* [What to do] Repeat the lines below word for word, starting at the line that contains "This screenshot has width=876, height=522." and ending at the line that contains "point(268,131)".

* [Records to process]

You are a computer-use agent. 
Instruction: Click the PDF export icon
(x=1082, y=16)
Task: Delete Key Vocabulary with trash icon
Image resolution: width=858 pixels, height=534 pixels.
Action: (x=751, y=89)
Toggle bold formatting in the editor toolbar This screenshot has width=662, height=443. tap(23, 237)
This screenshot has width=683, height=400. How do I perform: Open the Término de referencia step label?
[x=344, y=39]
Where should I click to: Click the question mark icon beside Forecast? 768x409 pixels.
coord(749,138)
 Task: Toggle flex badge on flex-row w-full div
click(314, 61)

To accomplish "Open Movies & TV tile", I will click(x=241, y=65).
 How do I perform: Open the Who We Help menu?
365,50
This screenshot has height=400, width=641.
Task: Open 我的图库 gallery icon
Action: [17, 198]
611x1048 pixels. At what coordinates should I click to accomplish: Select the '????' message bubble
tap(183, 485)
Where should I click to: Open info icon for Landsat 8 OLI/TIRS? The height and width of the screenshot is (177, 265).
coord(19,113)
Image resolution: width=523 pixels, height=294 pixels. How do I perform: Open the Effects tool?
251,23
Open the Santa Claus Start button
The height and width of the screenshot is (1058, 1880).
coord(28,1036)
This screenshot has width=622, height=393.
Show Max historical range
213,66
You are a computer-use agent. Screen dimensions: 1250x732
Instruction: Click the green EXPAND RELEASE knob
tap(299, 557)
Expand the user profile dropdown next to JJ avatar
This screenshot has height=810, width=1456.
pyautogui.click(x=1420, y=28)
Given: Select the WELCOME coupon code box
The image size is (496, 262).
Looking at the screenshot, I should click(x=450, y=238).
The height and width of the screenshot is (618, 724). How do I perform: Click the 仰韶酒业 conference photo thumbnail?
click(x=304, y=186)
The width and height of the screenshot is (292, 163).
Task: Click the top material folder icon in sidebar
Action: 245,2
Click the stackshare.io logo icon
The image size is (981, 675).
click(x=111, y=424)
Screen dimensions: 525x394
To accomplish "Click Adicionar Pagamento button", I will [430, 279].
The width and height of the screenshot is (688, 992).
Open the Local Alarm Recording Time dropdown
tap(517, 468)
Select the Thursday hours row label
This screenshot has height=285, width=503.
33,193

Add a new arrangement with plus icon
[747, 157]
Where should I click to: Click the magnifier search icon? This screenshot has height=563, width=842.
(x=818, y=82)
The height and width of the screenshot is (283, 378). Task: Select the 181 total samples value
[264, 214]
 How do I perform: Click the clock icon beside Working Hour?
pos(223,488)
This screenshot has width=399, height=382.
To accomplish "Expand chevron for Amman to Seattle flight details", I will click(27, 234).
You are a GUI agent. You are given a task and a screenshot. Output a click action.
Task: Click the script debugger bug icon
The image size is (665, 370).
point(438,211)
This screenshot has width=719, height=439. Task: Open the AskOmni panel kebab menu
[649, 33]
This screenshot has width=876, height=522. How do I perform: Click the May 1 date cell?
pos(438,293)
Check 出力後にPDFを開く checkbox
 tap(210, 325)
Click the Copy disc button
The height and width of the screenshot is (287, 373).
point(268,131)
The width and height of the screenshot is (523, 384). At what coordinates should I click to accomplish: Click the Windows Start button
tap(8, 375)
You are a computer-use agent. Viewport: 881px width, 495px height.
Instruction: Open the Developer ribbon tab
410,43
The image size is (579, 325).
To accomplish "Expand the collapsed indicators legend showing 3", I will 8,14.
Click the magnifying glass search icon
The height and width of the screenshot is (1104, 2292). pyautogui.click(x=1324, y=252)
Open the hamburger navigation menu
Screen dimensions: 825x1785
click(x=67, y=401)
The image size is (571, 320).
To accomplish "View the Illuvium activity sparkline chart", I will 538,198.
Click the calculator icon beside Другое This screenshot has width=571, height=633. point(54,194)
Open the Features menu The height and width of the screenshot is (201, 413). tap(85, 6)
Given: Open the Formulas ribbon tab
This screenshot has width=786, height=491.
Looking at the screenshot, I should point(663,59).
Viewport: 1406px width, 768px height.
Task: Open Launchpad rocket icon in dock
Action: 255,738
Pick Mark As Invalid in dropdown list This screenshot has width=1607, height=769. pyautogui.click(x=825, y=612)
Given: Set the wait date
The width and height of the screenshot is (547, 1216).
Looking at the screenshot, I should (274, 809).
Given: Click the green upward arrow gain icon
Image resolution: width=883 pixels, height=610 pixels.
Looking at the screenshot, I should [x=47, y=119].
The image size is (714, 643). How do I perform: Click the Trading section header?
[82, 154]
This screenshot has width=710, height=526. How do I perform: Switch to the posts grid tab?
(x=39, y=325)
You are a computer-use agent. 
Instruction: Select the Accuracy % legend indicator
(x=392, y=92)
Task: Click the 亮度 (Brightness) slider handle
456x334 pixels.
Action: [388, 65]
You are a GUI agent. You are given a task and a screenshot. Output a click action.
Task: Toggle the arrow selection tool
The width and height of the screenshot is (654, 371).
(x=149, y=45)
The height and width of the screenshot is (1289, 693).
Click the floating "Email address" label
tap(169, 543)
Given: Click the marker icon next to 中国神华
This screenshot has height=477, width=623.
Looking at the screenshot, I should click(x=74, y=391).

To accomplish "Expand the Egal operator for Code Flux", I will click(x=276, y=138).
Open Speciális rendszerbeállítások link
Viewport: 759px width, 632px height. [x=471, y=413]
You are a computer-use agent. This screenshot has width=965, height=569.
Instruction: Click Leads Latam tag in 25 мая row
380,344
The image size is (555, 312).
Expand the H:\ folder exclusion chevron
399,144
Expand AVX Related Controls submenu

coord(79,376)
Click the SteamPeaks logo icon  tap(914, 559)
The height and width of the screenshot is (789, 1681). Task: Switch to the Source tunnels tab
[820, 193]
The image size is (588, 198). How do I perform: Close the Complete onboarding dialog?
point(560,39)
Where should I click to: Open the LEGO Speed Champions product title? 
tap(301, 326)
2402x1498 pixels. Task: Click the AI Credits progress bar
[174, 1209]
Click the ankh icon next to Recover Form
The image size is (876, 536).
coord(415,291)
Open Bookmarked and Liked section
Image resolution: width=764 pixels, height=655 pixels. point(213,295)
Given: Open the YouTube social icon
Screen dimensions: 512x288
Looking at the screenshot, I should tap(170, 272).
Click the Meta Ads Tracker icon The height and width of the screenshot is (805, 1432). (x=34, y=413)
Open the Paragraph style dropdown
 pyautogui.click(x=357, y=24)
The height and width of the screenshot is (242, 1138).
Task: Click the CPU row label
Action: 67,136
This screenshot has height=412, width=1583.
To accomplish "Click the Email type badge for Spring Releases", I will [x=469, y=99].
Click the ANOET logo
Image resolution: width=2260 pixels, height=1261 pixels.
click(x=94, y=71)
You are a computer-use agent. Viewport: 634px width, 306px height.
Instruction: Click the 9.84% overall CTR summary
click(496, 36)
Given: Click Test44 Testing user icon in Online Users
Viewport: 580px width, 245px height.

* [Correct result]
This screenshot has width=876, height=522. How do I perform: Click the May 1 date cell?
pos(438,293)
Check 出力後にPDFを開く checkbox
 tap(210, 325)
Click the Copy disc button
The height and width of the screenshot is (287, 373).
point(268,131)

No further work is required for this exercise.